Avant d'entamer la chronique de cet album, une petite mise au point s'impose : il ne s'agit pas à proprement parler d'un nouvel album de Tarja Turunen, ex-égérie du groupe de métal Nightwish ayant produit depuis son exclusion musclée de cette formation deux albums de hard rock / métal mélodique de bonne tenue. En fait, le nom exact du groupe, car groupe il y a, est Tarja Turunen & Harus. Sa date de naissance se situe aux alentours de 2006, époque à compter de laquelle Tarja prend l'habitude de chanter en concert accompagnée des trois mêmes musiciens finlandais : Kalevi Kiviniemi, organiste réputé, Marzi Nyman guitariste de jazz et Markku Krohn, percussionniste du Lahti Symphony Orchestra. Le plaisir renouvelé de ces rencontres se concrétise finalement par la parution d'un concert enregistré en 2009 au Sibelius Hall de Lahti à l'occasion des fêtes de Noël. La rencontre de personnalités si contrastées laisse espérer des perspectives enthousiasmantes jaillies du creuset dans lequel se seraient fondues les influences issues des mondes classique, jazz et rock, détournant subtilement les conventions de chacun de ces genres pour créer un hybride atypique et envoûtant.

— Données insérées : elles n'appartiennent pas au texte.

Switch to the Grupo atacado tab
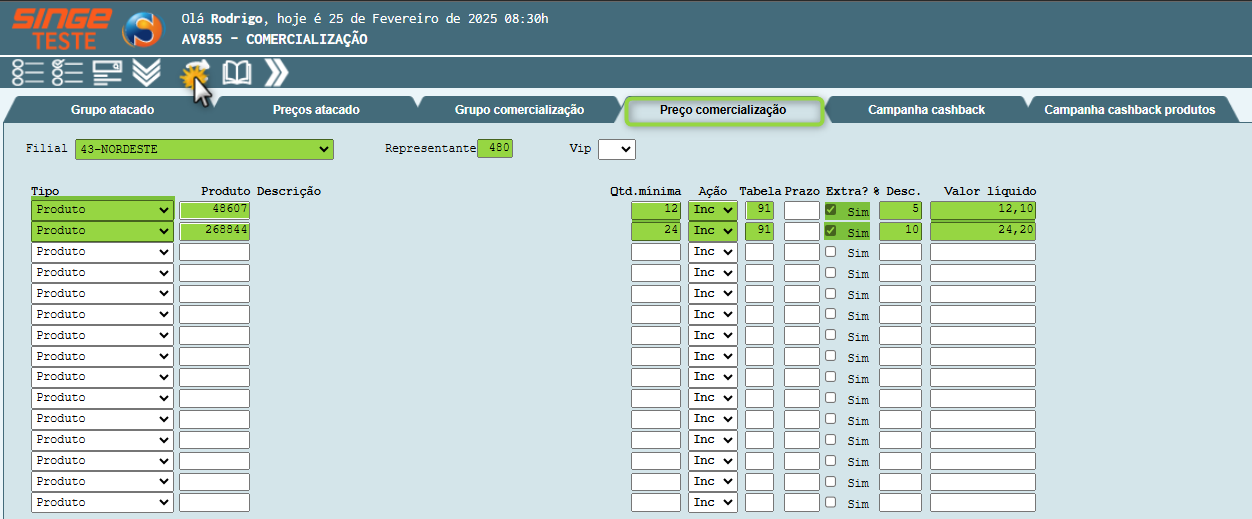Viewport: 1252px width, 519px height. [x=112, y=110]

Hélas, dès le premier titre, ces illusions s'envolent : après quelques arpèges de guitare, le chant pur et lyrique de Tarja fait son entrée pour délivrer une interprétation dépouillée mais classique. Très classique. Beaucoup trop classique. La confrontation des différents univers musicaux évoqués ci-dessus a tourné à la victoire par K.O. dès le premier round, de la musique classique, catégorie chant lyrique. On peut vainement tourner et retourner dans tous les sens les sept premiers titres de l'album, ce ne sont que morceaux du répertoire classique de compositeurs finlandais joués de façon classique par des interprètes classiques. Aucune touche de modernisme, pas de réappropriations iconoclastes des titres. Les grandes orgues sont solennelles, la guitare est bien sage, les percussions tintinnabulent gentiment et Tarja Turunen déploie ses talents de chanteuse lyrique, certes admirables, mais réservés aux adeptes du genre, avec force ar-ti-cu-la-tion de chaque mot et roulements exagérés des "R".

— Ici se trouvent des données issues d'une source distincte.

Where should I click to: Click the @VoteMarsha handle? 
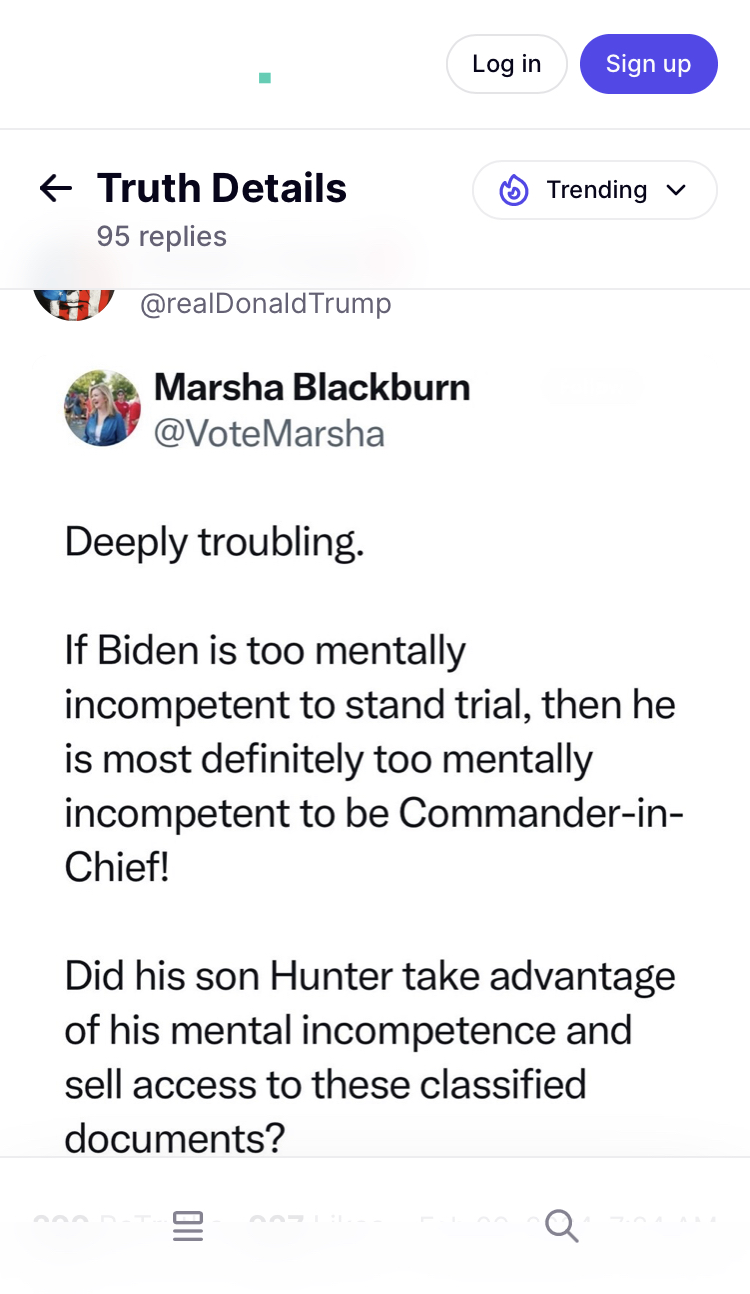[x=269, y=433]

Un album pour les amateurs de musique classique, de chants sacrés et d'art lyrique, donc ? Pas si sûr. Seule innovation dans la première partie de l'album, l'utilisation d'une guitare électrique sur 'Heinillä Härkien', assez sage et cependant curieusement déplacée en regard des autres titres. Puis, après un magnifique air de Sibelius, un standard de Noël : 'Douce Nuit' ou plutôt 'Jouluyö, Juhlayö' en finnois dans le texte. Et là, les choses se gâtent. Non seulement l'interprétation est des plus banales et ennuyeuses, mais le petit solo de guitare électrique qui accompagne le chant est très kitsch et à la limite du supportable. A peine remis de ce chef d'œuvre de mauvais goût, 'Astral Bells' nous inflige un instrumental expérimental, bruitiste et peu mélodieux constitué d'une longue introduction aux percussions enrichie d'un picking à la guitare jazzy aussi démonstratif qu'inutile.

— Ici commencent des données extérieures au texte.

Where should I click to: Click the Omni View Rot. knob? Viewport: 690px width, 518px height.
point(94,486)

Les deux titres suivants sont des reprises de chansons de variété pop/rock dont la seconde, 'Walking In The Air', a déjà été interprétée par Tarja avec Nightwish sur leur deuxième album, "Oceanborn". Sans conteste les chansons les plus aptes à contenter les amateurs de Tarja, type même de la ballade romantique qui vient donner un peu de douceur à un album de métal mélodique. Le disque se termine sur une improvisation aux grandes orgues, soporifique et pompière, dans la lignée de ce qu'un Keith Emerson pouvait produire de plus détestable.
A l'écoute d'un tel capharnaüm, on est en droit de se demander quel public Tarja Turunen espère conquérir : les amateurs de musique classique trouveront mieux auprès d'artistes plus normés et jetteront l'éponge après le septième titre. Ceux avides d'expériences sonores improbables resteront sur leur faim, alors que les fans de la première heure, adeptes de Nightwish et des deux albums solos de Tarja n'auront que 'Walking In The Air' à se mettre sous la dent. Certes, l'interprétation est juste et la voix de Tarja toujours aussi sensuelle. C'est cependant loin d'être suffisant pour faire de ce "Live At Sibelius Hall" un bon album.